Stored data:
= = =
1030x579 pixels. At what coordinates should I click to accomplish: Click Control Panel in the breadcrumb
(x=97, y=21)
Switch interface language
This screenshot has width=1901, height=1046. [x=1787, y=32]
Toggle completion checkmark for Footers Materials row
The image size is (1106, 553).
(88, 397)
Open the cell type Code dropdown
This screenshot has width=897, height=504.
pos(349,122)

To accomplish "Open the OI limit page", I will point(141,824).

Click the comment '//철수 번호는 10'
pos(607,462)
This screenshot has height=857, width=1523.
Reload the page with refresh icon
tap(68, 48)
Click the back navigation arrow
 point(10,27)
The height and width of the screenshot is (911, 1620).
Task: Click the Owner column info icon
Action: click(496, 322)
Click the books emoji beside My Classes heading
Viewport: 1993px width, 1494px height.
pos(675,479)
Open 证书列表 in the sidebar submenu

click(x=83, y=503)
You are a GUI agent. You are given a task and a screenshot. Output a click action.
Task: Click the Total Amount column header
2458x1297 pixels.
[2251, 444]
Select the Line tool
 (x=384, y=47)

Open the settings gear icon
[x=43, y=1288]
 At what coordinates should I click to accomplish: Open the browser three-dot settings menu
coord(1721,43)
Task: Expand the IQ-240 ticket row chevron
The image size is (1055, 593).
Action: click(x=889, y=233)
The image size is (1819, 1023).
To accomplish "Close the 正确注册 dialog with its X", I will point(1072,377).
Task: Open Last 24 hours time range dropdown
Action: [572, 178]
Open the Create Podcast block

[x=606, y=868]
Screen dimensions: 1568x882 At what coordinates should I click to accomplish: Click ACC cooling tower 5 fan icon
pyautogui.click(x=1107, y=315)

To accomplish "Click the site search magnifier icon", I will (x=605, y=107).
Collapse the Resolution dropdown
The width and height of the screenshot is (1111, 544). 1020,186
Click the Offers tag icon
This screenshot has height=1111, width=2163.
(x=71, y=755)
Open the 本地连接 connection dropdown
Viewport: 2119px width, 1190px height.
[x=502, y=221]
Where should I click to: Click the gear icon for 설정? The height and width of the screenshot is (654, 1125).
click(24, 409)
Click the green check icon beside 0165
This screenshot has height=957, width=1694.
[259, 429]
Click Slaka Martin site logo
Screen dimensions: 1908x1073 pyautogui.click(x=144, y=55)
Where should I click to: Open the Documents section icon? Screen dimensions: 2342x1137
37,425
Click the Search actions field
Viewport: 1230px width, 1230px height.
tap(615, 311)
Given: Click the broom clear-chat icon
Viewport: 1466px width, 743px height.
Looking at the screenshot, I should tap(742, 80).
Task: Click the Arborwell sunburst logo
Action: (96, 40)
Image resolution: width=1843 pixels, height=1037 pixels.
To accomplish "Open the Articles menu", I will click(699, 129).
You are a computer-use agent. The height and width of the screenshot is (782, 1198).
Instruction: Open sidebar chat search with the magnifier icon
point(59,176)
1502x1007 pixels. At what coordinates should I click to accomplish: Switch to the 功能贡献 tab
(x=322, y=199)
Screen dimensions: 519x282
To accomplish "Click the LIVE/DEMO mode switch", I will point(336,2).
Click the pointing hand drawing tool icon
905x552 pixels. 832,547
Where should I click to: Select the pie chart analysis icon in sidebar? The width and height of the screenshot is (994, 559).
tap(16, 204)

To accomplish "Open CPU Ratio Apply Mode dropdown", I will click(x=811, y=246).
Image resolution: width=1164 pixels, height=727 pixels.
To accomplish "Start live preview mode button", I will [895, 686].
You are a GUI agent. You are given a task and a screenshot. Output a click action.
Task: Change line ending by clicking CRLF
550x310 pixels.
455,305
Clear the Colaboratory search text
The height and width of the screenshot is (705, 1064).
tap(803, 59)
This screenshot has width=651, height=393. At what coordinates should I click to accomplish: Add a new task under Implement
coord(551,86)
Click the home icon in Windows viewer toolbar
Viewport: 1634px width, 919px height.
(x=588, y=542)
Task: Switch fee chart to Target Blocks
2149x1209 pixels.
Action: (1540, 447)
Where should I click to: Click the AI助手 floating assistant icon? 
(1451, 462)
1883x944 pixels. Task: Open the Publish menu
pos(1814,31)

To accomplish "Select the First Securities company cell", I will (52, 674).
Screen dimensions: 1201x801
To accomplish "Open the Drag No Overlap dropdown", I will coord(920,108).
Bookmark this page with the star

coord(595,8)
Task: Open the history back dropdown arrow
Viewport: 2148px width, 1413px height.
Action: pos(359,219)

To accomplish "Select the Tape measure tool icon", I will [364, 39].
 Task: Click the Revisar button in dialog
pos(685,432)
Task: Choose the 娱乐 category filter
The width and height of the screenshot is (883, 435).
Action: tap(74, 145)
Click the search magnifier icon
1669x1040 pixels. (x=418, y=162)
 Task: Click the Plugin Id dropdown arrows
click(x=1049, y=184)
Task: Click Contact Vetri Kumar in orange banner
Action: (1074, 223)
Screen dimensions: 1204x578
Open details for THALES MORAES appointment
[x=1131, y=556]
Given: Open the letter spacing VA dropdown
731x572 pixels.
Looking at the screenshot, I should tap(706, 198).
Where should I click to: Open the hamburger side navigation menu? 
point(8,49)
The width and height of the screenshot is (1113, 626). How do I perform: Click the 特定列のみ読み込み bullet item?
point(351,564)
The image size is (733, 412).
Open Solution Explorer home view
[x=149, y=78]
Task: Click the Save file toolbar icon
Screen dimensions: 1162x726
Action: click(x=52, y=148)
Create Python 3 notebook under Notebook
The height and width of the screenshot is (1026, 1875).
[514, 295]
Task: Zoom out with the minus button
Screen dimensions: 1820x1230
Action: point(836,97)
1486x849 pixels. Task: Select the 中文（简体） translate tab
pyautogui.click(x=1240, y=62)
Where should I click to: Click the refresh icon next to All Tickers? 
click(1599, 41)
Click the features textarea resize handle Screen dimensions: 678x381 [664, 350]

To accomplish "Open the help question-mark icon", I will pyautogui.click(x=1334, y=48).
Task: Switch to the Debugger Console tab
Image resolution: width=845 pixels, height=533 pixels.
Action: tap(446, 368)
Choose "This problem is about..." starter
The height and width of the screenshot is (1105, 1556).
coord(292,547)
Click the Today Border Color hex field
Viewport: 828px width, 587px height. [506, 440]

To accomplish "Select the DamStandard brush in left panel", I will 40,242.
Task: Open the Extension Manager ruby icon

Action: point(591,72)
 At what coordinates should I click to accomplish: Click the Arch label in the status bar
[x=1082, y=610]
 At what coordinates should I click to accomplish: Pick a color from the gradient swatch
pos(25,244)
= = =
WORK REQUIRED: Make an exact copy of all the lines above.

EXPECTED ANSWER:
1030x579 pixels. At what coordinates should I click to accomplish: Click Control Panel in the breadcrumb
(x=97, y=21)
Switch interface language
This screenshot has width=1901, height=1046. [x=1787, y=32]
Toggle completion checkmark for Footers Materials row
The image size is (1106, 553).
(88, 397)
Open the cell type Code dropdown
This screenshot has width=897, height=504.
pos(349,122)

To accomplish "Open the OI limit page", I will point(141,824).

Click the comment '//철수 번호는 10'
pos(607,462)
This screenshot has height=857, width=1523.
Reload the page with refresh icon
tap(68, 48)
Click the back navigation arrow
 point(10,27)
The height and width of the screenshot is (911, 1620).
Task: Click the Owner column info icon
Action: click(496, 322)
Click the books emoji beside My Classes heading
Viewport: 1993px width, 1494px height.
pos(675,479)
Open 证书列表 in the sidebar submenu

click(x=83, y=503)
You are a GUI agent. You are given a task and a screenshot. Output a click action.
Task: Click the Total Amount column header
2458x1297 pixels.
[2251, 444]
Select the Line tool
 (x=384, y=47)

Open the settings gear icon
[x=43, y=1288]
 At what coordinates should I click to accomplish: Open the browser three-dot settings menu
coord(1721,43)
Task: Expand the IQ-240 ticket row chevron
The image size is (1055, 593).
Action: click(x=889, y=233)
The image size is (1819, 1023).
To accomplish "Close the 正确注册 dialog with its X", I will point(1072,377).
Task: Open Last 24 hours time range dropdown
Action: [572, 178]
Open the Create Podcast block

[x=606, y=868]
Screen dimensions: 1568x882 At what coordinates should I click to accomplish: Click ACC cooling tower 5 fan icon
pyautogui.click(x=1107, y=315)

To accomplish "Click the site search magnifier icon", I will (x=605, y=107).
Collapse the Resolution dropdown
The width and height of the screenshot is (1111, 544). 1020,186
Click the Offers tag icon
This screenshot has height=1111, width=2163.
(x=71, y=755)
Open the 本地连接 connection dropdown
Viewport: 2119px width, 1190px height.
[x=502, y=221]
Where should I click to: Click the gear icon for 설정? The height and width of the screenshot is (654, 1125).
click(24, 409)
Click the green check icon beside 0165
This screenshot has height=957, width=1694.
[259, 429]
Click Slaka Martin site logo
Screen dimensions: 1908x1073 pyautogui.click(x=144, y=55)
Where should I click to: Open the Documents section icon? Screen dimensions: 2342x1137
37,425
Click the Search actions field
Viewport: 1230px width, 1230px height.
tap(615, 311)
Given: Click the broom clear-chat icon
Viewport: 1466px width, 743px height.
Looking at the screenshot, I should tap(742, 80).
Task: Click the Arborwell sunburst logo
Action: (96, 40)
Image resolution: width=1843 pixels, height=1037 pixels.
To accomplish "Open the Articles menu", I will click(699, 129).
You are a computer-use agent. The height and width of the screenshot is (782, 1198).
Instruction: Open sidebar chat search with the magnifier icon
point(59,176)
1502x1007 pixels. At what coordinates should I click to accomplish: Switch to the 功能贡献 tab
(x=322, y=199)
Screen dimensions: 519x282
To accomplish "Click the LIVE/DEMO mode switch", I will point(336,2).
Click the pointing hand drawing tool icon
905x552 pixels. 832,547
Where should I click to: Select the pie chart analysis icon in sidebar? The width and height of the screenshot is (994, 559).
tap(16, 204)

To accomplish "Open CPU Ratio Apply Mode dropdown", I will click(x=811, y=246).
Image resolution: width=1164 pixels, height=727 pixels.
To accomplish "Start live preview mode button", I will [895, 686].
You are a GUI agent. You are given a task and a screenshot. Output a click action.
Task: Change line ending by clicking CRLF
550x310 pixels.
455,305
Clear the Colaboratory search text
The height and width of the screenshot is (705, 1064).
tap(803, 59)
This screenshot has width=651, height=393. At what coordinates should I click to accomplish: Add a new task under Implement
coord(551,86)
Click the home icon in Windows viewer toolbar
Viewport: 1634px width, 919px height.
(x=588, y=542)
Task: Switch fee chart to Target Blocks
2149x1209 pixels.
Action: (1540, 447)
Where should I click to: Click the AI助手 floating assistant icon? 
(1451, 462)
1883x944 pixels. Task: Open the Publish menu
pos(1814,31)

To accomplish "Select the First Securities company cell", I will (52, 674).
Screen dimensions: 1201x801
To accomplish "Open the Drag No Overlap dropdown", I will coord(920,108).
Bookmark this page with the star

coord(595,8)
Task: Open the history back dropdown arrow
Viewport: 2148px width, 1413px height.
Action: pos(359,219)

To accomplish "Select the Tape measure tool icon", I will [364, 39].
 Task: Click the Revisar button in dialog
pos(685,432)
Task: Choose the 娱乐 category filter
The width and height of the screenshot is (883, 435).
Action: tap(74, 145)
Click the search magnifier icon
1669x1040 pixels. (x=418, y=162)
 Task: Click the Plugin Id dropdown arrows
click(x=1049, y=184)
Task: Click Contact Vetri Kumar in orange banner
Action: (1074, 223)
Screen dimensions: 1204x578
Open details for THALES MORAES appointment
[x=1131, y=556]
Given: Open the letter spacing VA dropdown
731x572 pixels.
Looking at the screenshot, I should tap(706, 198).
Where should I click to: Open the hamburger side navigation menu? 
point(8,49)
The width and height of the screenshot is (1113, 626). How do I perform: Click the 特定列のみ読み込み bullet item?
point(351,564)
The image size is (733, 412).
Open Solution Explorer home view
[x=149, y=78]
Task: Click the Save file toolbar icon
Screen dimensions: 1162x726
Action: click(x=52, y=148)
Create Python 3 notebook under Notebook
The height and width of the screenshot is (1026, 1875).
[514, 295]
Task: Zoom out with the minus button
Screen dimensions: 1820x1230
Action: point(836,97)
1486x849 pixels. Task: Select the 中文（简体） translate tab
pyautogui.click(x=1240, y=62)
Where should I click to: Click the refresh icon next to All Tickers? 
click(1599, 41)
Click the features textarea resize handle Screen dimensions: 678x381 [664, 350]

To accomplish "Open the help question-mark icon", I will pyautogui.click(x=1334, y=48).
Task: Switch to the Debugger Console tab
Image resolution: width=845 pixels, height=533 pixels.
Action: tap(446, 368)
Choose "This problem is about..." starter
The height and width of the screenshot is (1105, 1556).
coord(292,547)
Click the Today Border Color hex field
Viewport: 828px width, 587px height. [506, 440]

To accomplish "Select the DamStandard brush in left panel", I will 40,242.
Task: Open the Extension Manager ruby icon

Action: point(591,72)
 At what coordinates should I click to accomplish: Click the Arch label in the status bar
[x=1082, y=610]
 At what coordinates should I click to accomplish: Pick a color from the gradient swatch
pos(25,244)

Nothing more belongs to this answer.